From that revolutionary idea, he convinced the Cleveland Trust board to adopt a resolution and Declaration of Trust creating the Cleveland Foundation on January 2, 1914, to divvy up gifts according to the continual study of the changing needs of the city and area. Within weeks, the foundation began reshaping the way community members care for one another not just in greater Cleveland, but around the nation and the world.
Goff was a director of the Plain Dealer Publishing Company and the trustee of the Holden estate. Holden, in turn, made one of the first gifts to Goff’s new Cleveland Foundation. Also, Goff was a director of White Sewing Machine, Sherwin-Williams, National Acme, Equitable Life Assurance Society, Island Creek Coal Company, American Zinc, Lead & Smelting, Baltimore & Ohio Railway, International Acceptance Bank, and the Cleveland, Painesville & Eastern Railway.
During World War I, Goff served on the Mayor’s Advisory War Committee and was appointed by President Woodrow Wilson as vice chairman of the War Finance Corporation’s capital issues committee. He served as a director or officer in railroad, manufacturing, and service companies.

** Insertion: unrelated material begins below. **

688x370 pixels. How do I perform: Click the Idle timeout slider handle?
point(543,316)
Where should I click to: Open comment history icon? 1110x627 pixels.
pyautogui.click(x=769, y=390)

By the time of his death, Goff helped the Cleveland Trust Bank more than quintuple its assets and had become the country’s sixth-largest bank.
Goff was a Republican and a member of the Unitarian Church. He was a charter member of The Country Club and held memberships in the Rowfant and Union clubs.
Frederick Goff died in Lakeside Hospital on March 14, 1923, from complications of surgery for bowel cancer. A year after his death, The Cleveland Foundation appointed Frances to the board. She served until her resignation in 1942. Francis died on July 12, 1956, at her Bratenahl home and buried alongside Frederick in Lake View Cemetery.